Часть 21 из 33 В начало
Для доступа к библиотеке пройдите авторизацию
– Я много кому нужен. Заходите.
Толкнув дверь, которая была не заперта, я прошёл в номер. После душа я был в халате, не местном, из моих личных запасов. Койку я уже занял, но отметил её только вещмешком, который бросил на одеяло.
– Товарищ Сергеев, я из отдела просвещения и радиовещания, Огафов Леонид Петрович. Товарищ Вилкомир, помимо того что является штатным военным корреспондентом, также работает и на нас. Он ищет музыкальные таланты, и уже несколько таких одарённых людей исполнили у нас свои песни. Гражданам понравилось, были повторы. О вас товарищ Вилкомир писал в самом восторженном тоне. Вы военный, фронтовик, и нашим гражданам будет интересно послушать, что поют на передовой.
– Мне-то это зачем? – спросил я, повесив полотенце и сев на койку.
– Ну, вы же военный. Не хотите прославиться?
– Да не особо.
– Хм… Может, сами что предложите?
Вопрос заставил меня задуматься. И сразу появилась одна идея, которую я и озвучил:
– Знаете, есть у меня желание. Товарищ Вилкомир написал обо мне статью, товарищ Сталин мне лично её показывал, но на руках у меня её нет. Достанете копии? Газета «Красная Звезда». Одна газета – одна песня. Десять газет хочу. Больше десяти песен всё равно исполнить не смогу: горло пока плохо тренировано, связки слабые, хрипеть начну, а фальшивить не хочу.
– Договорились.
– Да, договорились… Подождите. Ладно, я согласен исполнить свои песни, сегодня, потому как скоро отбываю на фронт. Но как идти? У меня кроме халата ничего нет: форму и нательное бельё я только что, перед тем как идти в душ, отдал в стирку.

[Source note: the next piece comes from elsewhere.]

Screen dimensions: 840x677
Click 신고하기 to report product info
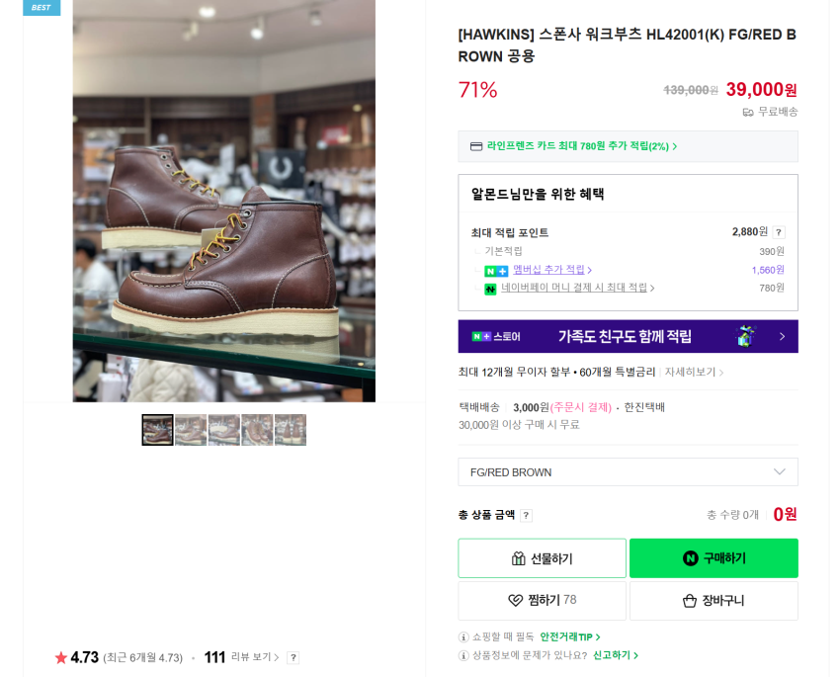tap(615, 655)
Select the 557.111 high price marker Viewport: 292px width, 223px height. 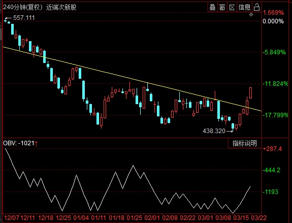click(24, 18)
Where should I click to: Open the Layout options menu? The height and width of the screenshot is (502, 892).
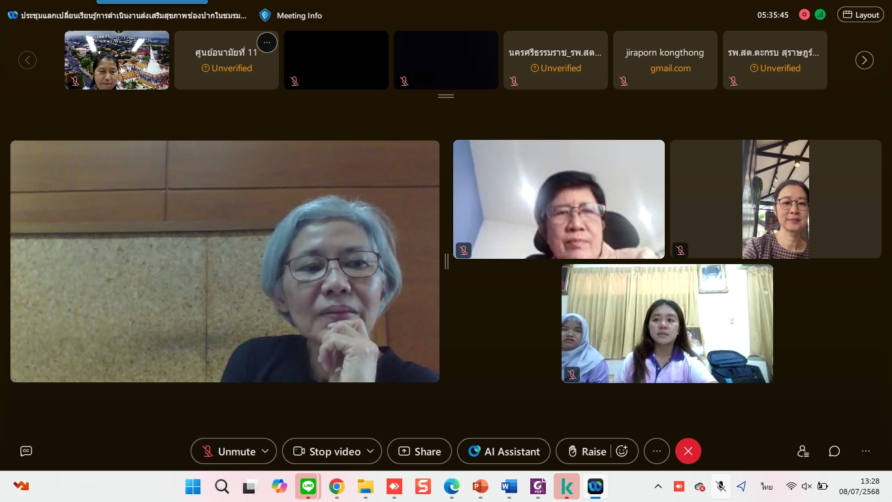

– Время пока есть, схожу потороплю.
– Ладно, форма будет, но ведь должно быть прослушивание?
– Конечно, отдел цензуры вас прослушает и после решит, что можно исполнять, а что нет.
– А как я исполнять буду, если связки перетружу перед вашим отделом цензуры? Давайте так: пять песен перед цензурой и их же… А кому я там петь буду?
– По радио. Прямой эфир.
– Ну, пускай по радио будет. Так договорились? Но газет со статьёй всё равно нужно десять.

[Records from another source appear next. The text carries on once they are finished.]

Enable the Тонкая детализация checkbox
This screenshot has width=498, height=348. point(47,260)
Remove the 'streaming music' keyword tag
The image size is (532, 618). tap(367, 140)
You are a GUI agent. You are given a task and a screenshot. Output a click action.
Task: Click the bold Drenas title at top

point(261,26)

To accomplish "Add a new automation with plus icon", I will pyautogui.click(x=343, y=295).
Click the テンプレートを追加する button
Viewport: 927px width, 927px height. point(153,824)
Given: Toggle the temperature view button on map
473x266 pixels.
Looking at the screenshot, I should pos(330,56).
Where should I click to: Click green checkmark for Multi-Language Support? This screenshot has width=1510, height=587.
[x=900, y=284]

– Хорошо. Я сейчас всё решу и пришлю за вами машину. Шофёр Аркадий. Вас известят, чтобы вы спускались.
– Добро. Ах да, а что по инструменту?
– У нас большой выбор. У вас ведь аккордеон?
– Да.
– Есть несколько видов.
– Германские?
– Есть.
– Отлично.
Батальонный комиссар ушёл. Перед зеркалом на стене я пригладил ладонью волосы (а что, там ёжик короткий), лёг на кровать и сам не заметил, как задремал.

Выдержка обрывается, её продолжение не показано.